Let’s turn the tables and ask what happens if the United States and its NATO allies appear to be heading toward defeat, which effectively means that the Russians are routing the Ukrainian military and the government in Kyiv moves to negotiate a peace deal intended to save as much of the country as possible. In that event, there would be great pressure on the United States and its allies to get even more deeply involved in the fighting. It is not likely, but certainly possible that American or maybe Polish troops would get pulled into the fighting, which means NATO would literally be at war with Russia. This is the other scenario, according to Avril Haines, where the Russians might turn to nuclear weapons. It is difficult to say precisely how events will play out if this scenario comes to pass, but there is no question there will be serious potential for escalation, to include nuclear escalation. The mere possibility of that outcome should send shivers down your spine.

There are likely to be other disastrous consequences from this war, which I cannot discuss in any detail because of time constraints. For example, there is reason to think the war will lead to a world food crisis in which many millions of people will die. The president of the World Bank, David Malpass, argues that if the Ukraine war continues, we will face a global food crisis that is a “human catastrophe.”

Furthermore, relations between Russia and the West have been so thoroughly poisoned that it will take many years to repair them. In the meantime, that profound hostility will fuel instability around the globe, but especially in Europe. Some will say there is a silver lining: relations among countries in the West have markedly improved because of the Ukraine war. That is true for the moment, but there are deep fissures below the surface, and they are bound to reassert themselves over time. For example, relations between the countries of eastern and western Europe are likely to deteriorate as the war drags on, because their interests and perspectives on the conflict are not the same.

Finally, the conflict is already damaging the global economy in major ways and this situation is likely to get worse with time. Jamie Diamond, the CEO of JPMorgan Chase says we should brace ourselves for an economic “hurricane.” If he is right, these economic shocks will affect the politics of every Western country, undermine liberal democracy, and strengthen its opponents on both the left and the right.

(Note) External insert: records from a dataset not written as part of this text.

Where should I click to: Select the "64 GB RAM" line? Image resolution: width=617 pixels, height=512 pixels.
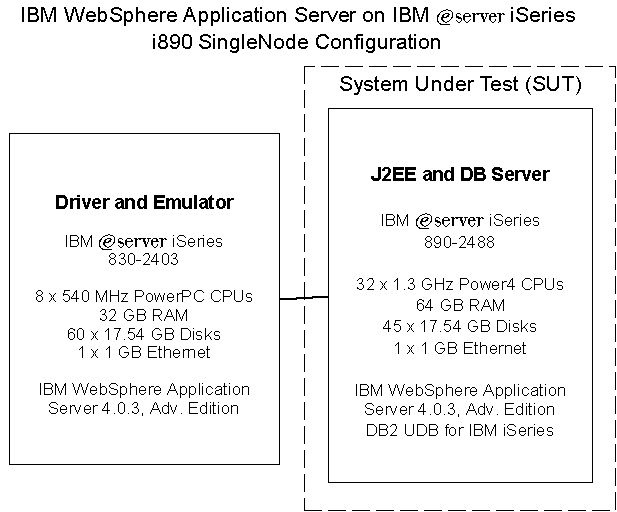pyautogui.click(x=460, y=304)
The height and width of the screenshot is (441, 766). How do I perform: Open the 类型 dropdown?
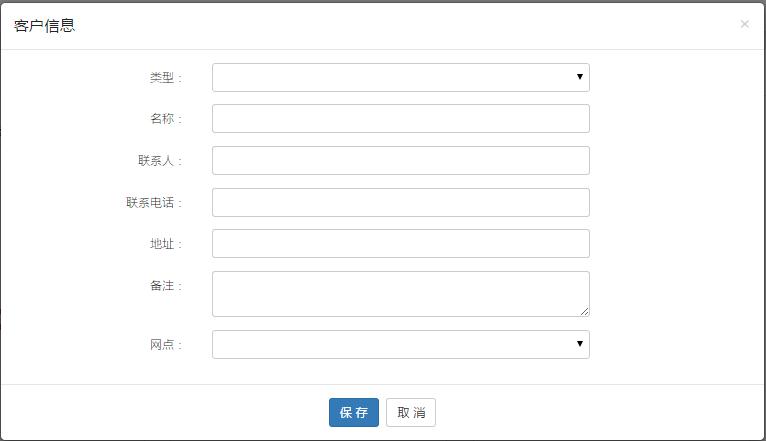[400, 77]
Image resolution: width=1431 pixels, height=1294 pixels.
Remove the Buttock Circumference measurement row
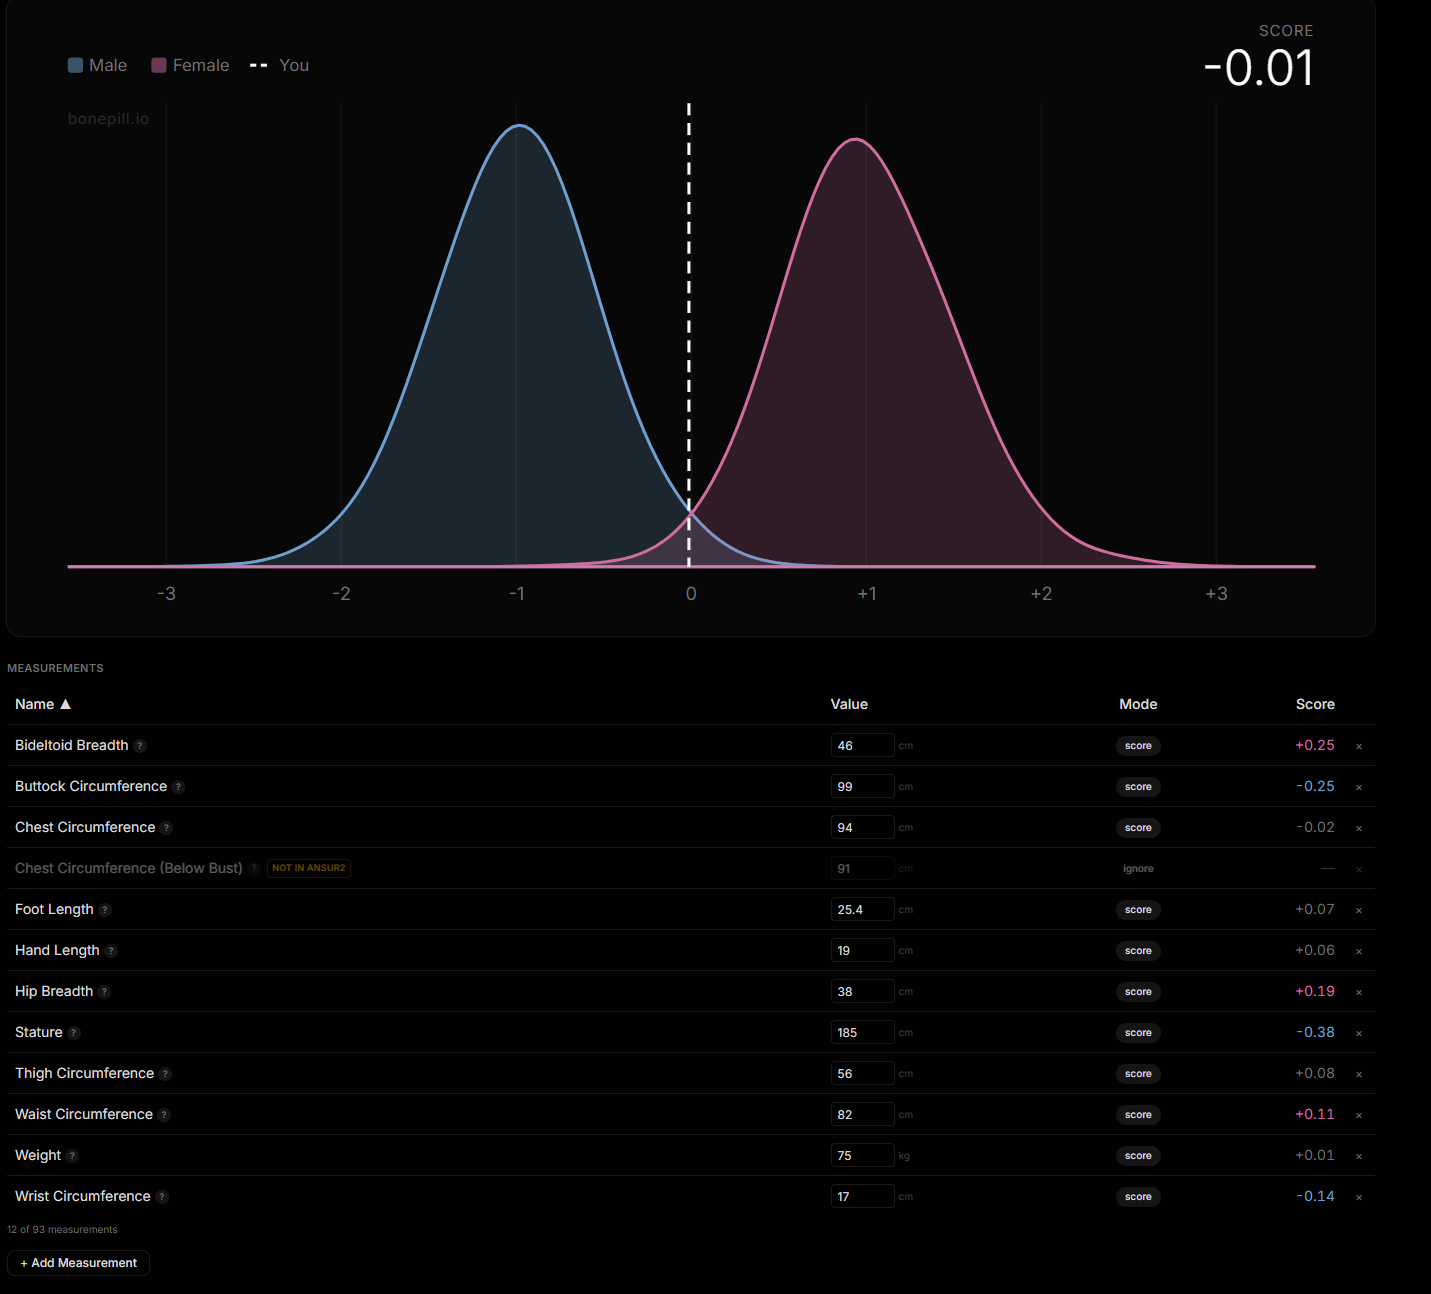pos(1359,787)
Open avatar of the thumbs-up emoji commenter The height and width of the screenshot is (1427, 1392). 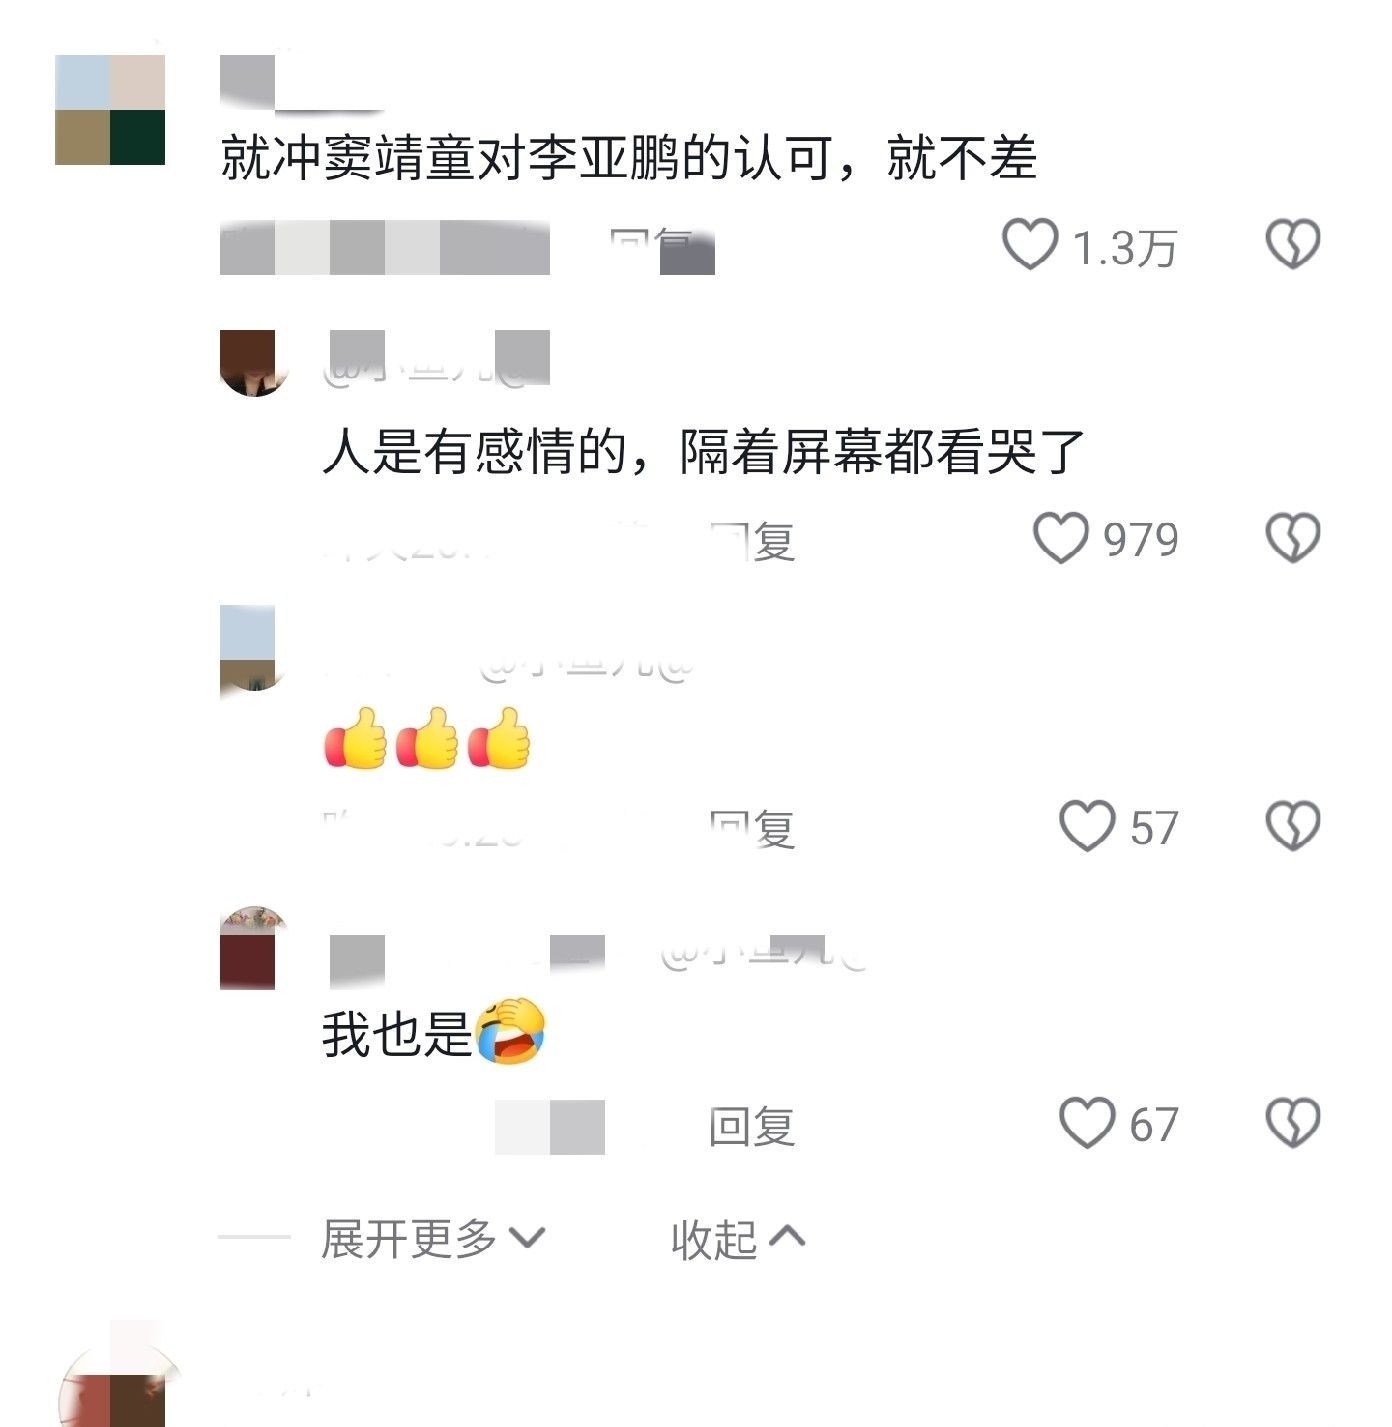(x=254, y=650)
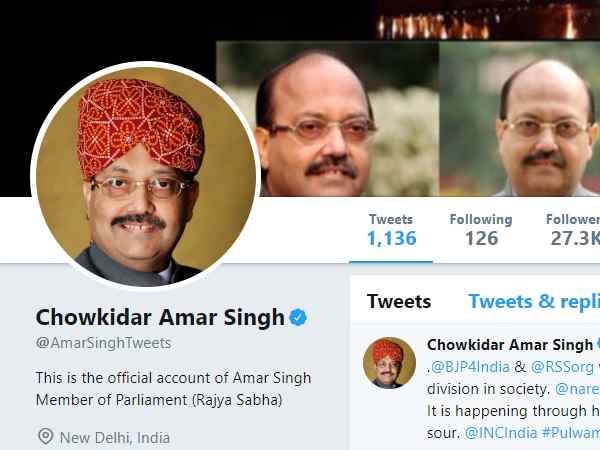Select the Tweets timeline tab heading
This screenshot has height=450, width=600.
[399, 302]
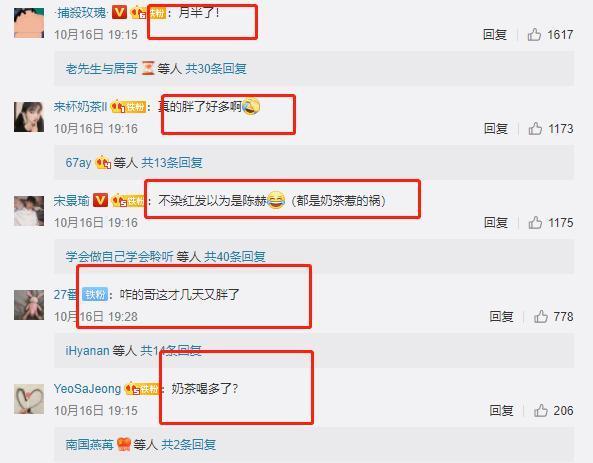Like the comment with 1617 likes
This screenshot has width=593, height=463.
click(x=534, y=35)
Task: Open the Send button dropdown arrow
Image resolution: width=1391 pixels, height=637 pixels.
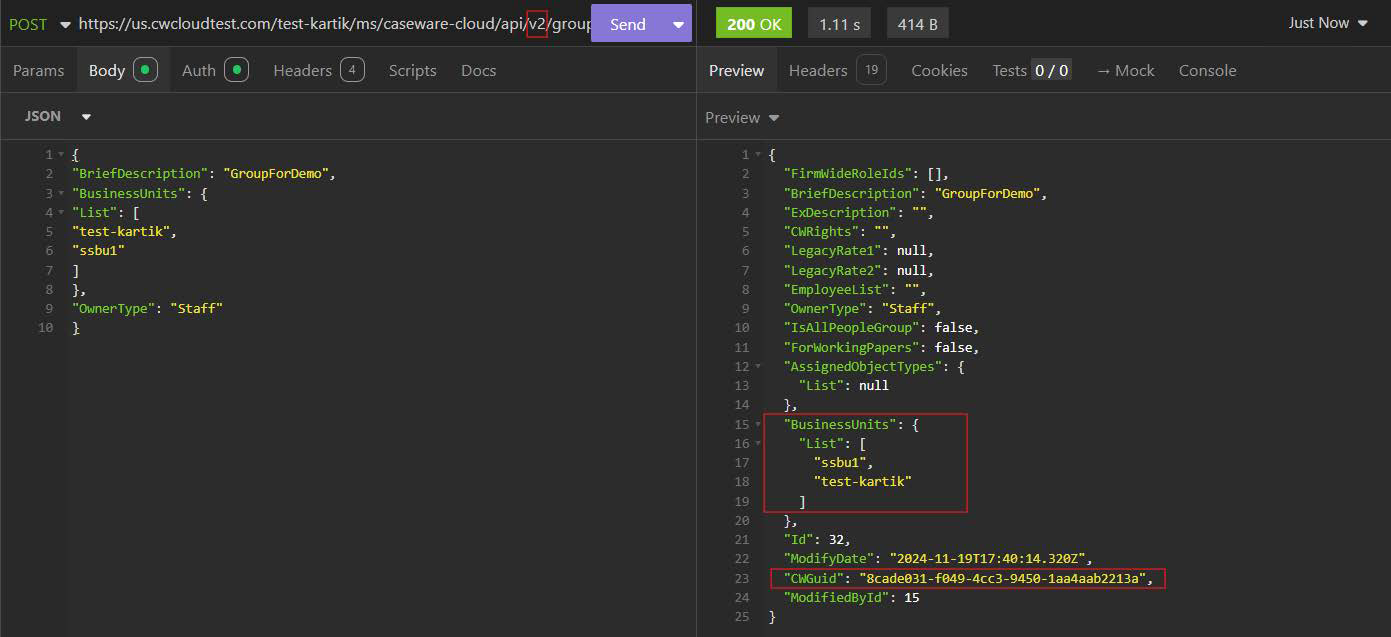Action: point(678,22)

The economic consequences of the Ukraine war will extend to countries all over the planet, not just the West. As The UN put it in a report released just last week: “The ripple effects of the conflict are extending human suffering far beyond its borders. The war, in all its dimensions, has exacerbated a global cost-of-living crisis unseen in at least a generation, compromising lives, livelihoods, and our aspirations for a better world by 2030.”

Conclusion

Simply put, the ongoing conflict in Ukraine is a colossal disaster, which as I noted at the start of my talk, will lead people all around the world to search for its causes. Those who believe in facts and logic will quickly discover that the United States and its allies are mainly responsible for this train wreck. The April 2008 decision to bring Ukraine and Georgia into NATO was destined to lead to conflict with Russia. The Bush administration was the principal architect of that fateful choice, but the Obama, Trump, and Biden administrations have doubled down on that policy at every turn and America’s allies have dutifully followed Washington’s lead. Even though Russian leaders made it perfectly clear that bringing Ukraine into NATO would be crossing “the brightest of red lines,” the United States refused to accommodate Russia’s deepest security concerns and instead moved relentlessly to make Ukraine a Western bulwark on Russia’s border.

The tragic truth is that if the West had not pursued NATO expansion into Ukraine, it is unlikely there would be a war in Ukraine today and Crimea would still be part of Ukraine. In essence, Washington played the central role in leading Ukraine down the path to destruction. History will judge the United States and its allies harshly for their remarkably foolish policy on Ukraine. Thank you.